Em nome do pai

João

Estávamos ali, no dia primeiro de abril de 1964. Um dia cinzento, frio e invernoso de outono. Era domingo. Dia de decidir a Segunda Divisão. O vencedor seria promovido e na temporada seguinte estaria entre os grandes. Garantia de estádio lotado, transmissão pelas rádios da capital, vitrine para os jogadores, todas essas coisas. Eu corria muito, defendia bem, armava no centro e tabelava na frente. Tinha deficiências: não sabia chutar a gol e cabeceava a bola para todos os lados, menos para onde eu queria.

Nesse dia eu estava no banco. O treinador queria a equipe ofensiva. Precisávamos vencer. O Lajeadense jogava pelo empate. Dentro da sua própria casa. O futuro de todos se desenhava com a ponta das chuteiras. Nosso treinador era áspero: gritava muito, gesticulava muito, exigia muito do time o tempo todo. Pedi para comecar o jogo. Ele não deixou. Pedi para entrar no intervalo. Ele não deixou.

Existem dias tão estranhos que escorrem pelo calendário. Os ponteiros voam como aquelas aves que atravessam o oceano fugindo do inverno. Eu estava ansioso para entrar em campo e lutar como um pássaro ferido em pleno vôo. O inverno estava chegando, triste, pesado e grávido de nuvens horrorosas. Eu não estava preparado. Quem estava?

Trinta e um minutos do segundo tempo: o Estrela perde por 2 a 0. O treinador enlouquecido, encharcado de suor, faces vermelhas e voz diminuindo. Me chama. Passa as últimas instruções que eu não escuto. Não vejo a torcida nem os meus companheiros. Entro correndo em direção a bandeira de escanteio. Como um maestro míope que rege sua orquestra com os olhos fechados. Como quem beija. Escanteio cobrado. Corro pro fundo do gol buscar a bola. Corremos todos. Sem abraços. Sem comemorações. O treinador abre os braços em direcão ao céu. Pede que joguemos com o coração. Como quem beija.

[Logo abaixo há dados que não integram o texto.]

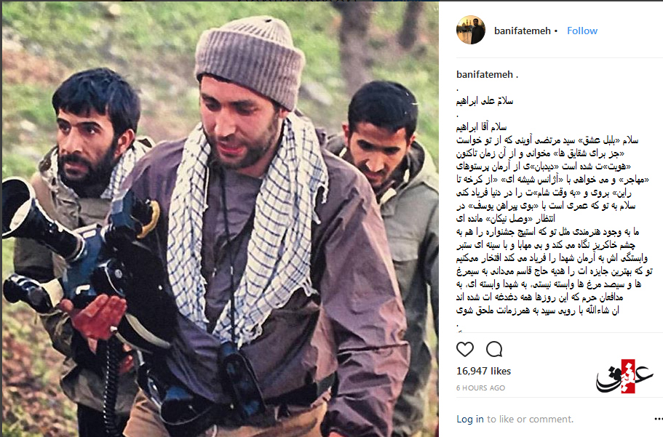Screen dimensions: 663x437
Task: Open the '6 HOURS AGO' timestamp link
Action: click(481, 388)
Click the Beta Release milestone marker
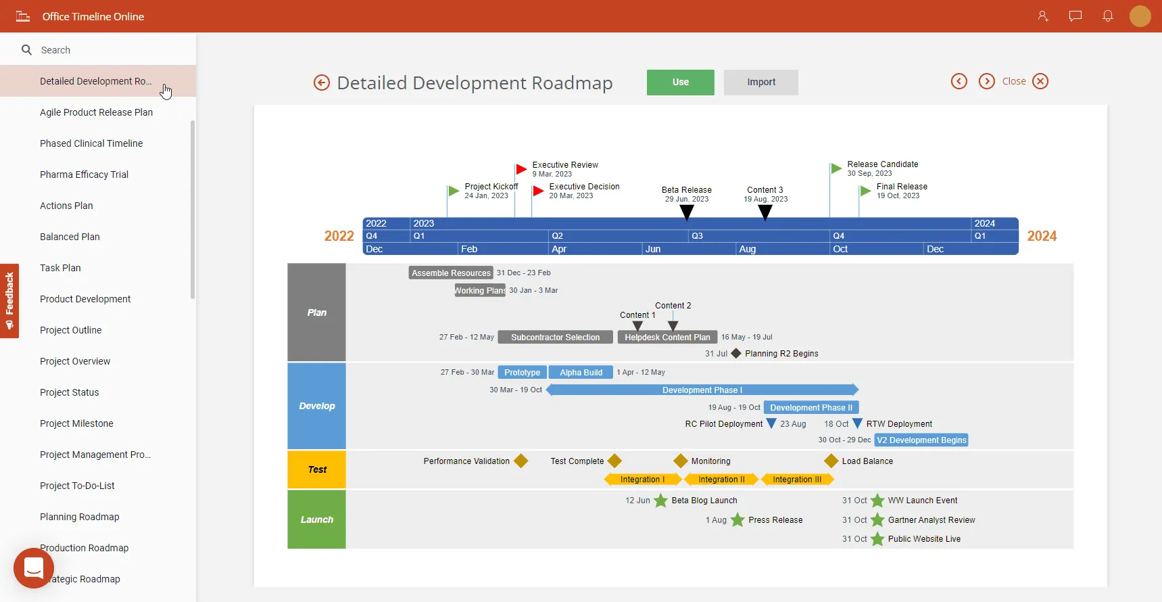 coord(686,212)
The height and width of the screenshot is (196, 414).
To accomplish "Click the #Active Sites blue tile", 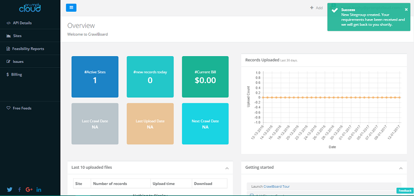I will 95,77.
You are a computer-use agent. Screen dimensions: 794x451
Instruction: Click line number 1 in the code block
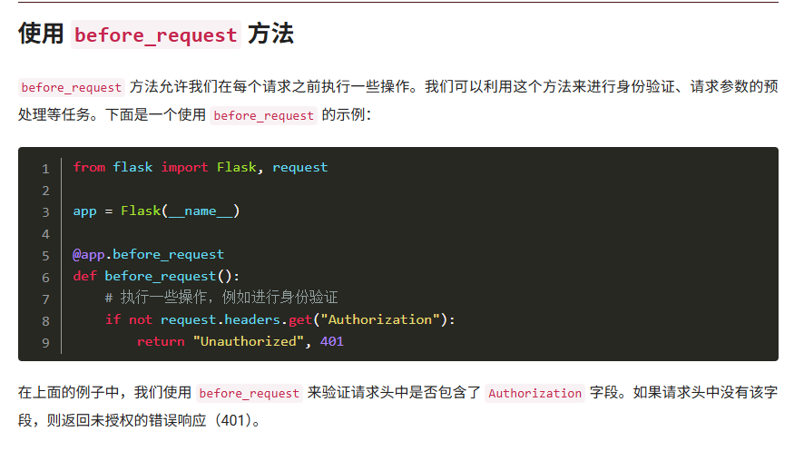click(45, 168)

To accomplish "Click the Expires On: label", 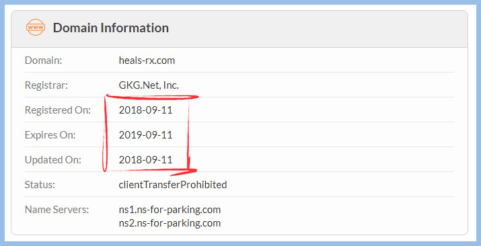I will [50, 135].
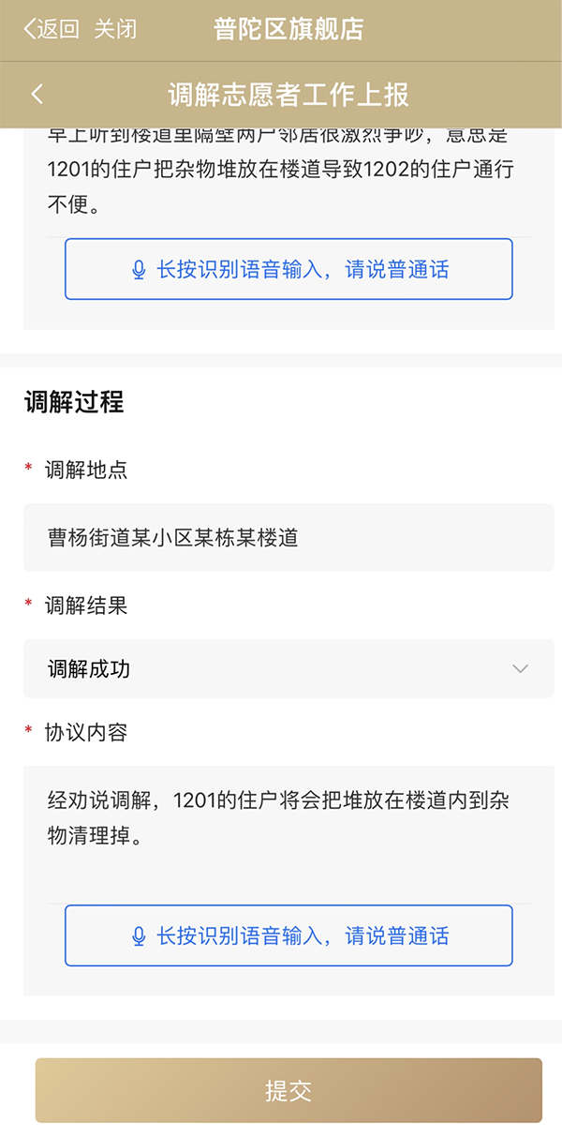Click the 协议内容 field label
The image size is (562, 1136).
(86, 733)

40 minutos do segundo tempo: 2 a 1 para o Lajeadense. Zagueiro vencido, goleiro no chão e a bola explode contra nossa trave. No rebote dou um balão rumo a lugar nenhum. As asas da bola levam-na para o ataque. Ali está o pequeno Oliveira, nosso centroavante. Meias arregaçadas, sorriso menino com os poucos dentes que a vida ainda não roubou. Rindo, vai vencendo o destino, driblando os adversários e os buracos do campo. A bola passa por entre as pernas do goleiro e morre mansinha no fundo do gol. Empate. Estádio subitamente emudecido. Treinador com as duas mãos no peito. É primeiro de abril e as nuvens encobrem o céu.

44 minutos. Estamos cansados. Eles trocam passes e deixam o tempo escorrer por entre as costuras da bola. Eu me entrego. Como quem beija. A bola vem se aconchegar nos meus pés, amada, e vamos juntos como dois enamorados, de mãos dadas, driblando os golpes e as imperfeições do gramado. Sou derrubado na meia-lua. Rolo no chão para amortecer o golpe. Grito de dor para amenizar o golpe. Uivo para que meu corpo inteiro assimile o golpe.

45 minutos. Ajeito a bola para que a parte mais dura receba o calor do meu pé esquerdo. Respiro fundo, o corpo sereno como na hora depois do amor, quando nosso coração palpita no peito da mulher amada. A bola geme e se rende, como quem morre, para ressuscitar no fundo do gol. Silêncio. Apito final. Vencemos. Nos abraçamos e choramos como crianças diante de um brinquedo novo recém-quebrado. A torcida esta de pé e aplaude: epifania.

Corro a sua procura para o abraço final. Encontro seu rosto molhado de suor no interior de uma viatura da polícia. Era primeiro de abril e o treinador estava sendo preso e nunca mais nos veríamos e ele não era comunista e durante todos esses anos esperei você de volta para o único abraço que faltou naquela tarde, pai.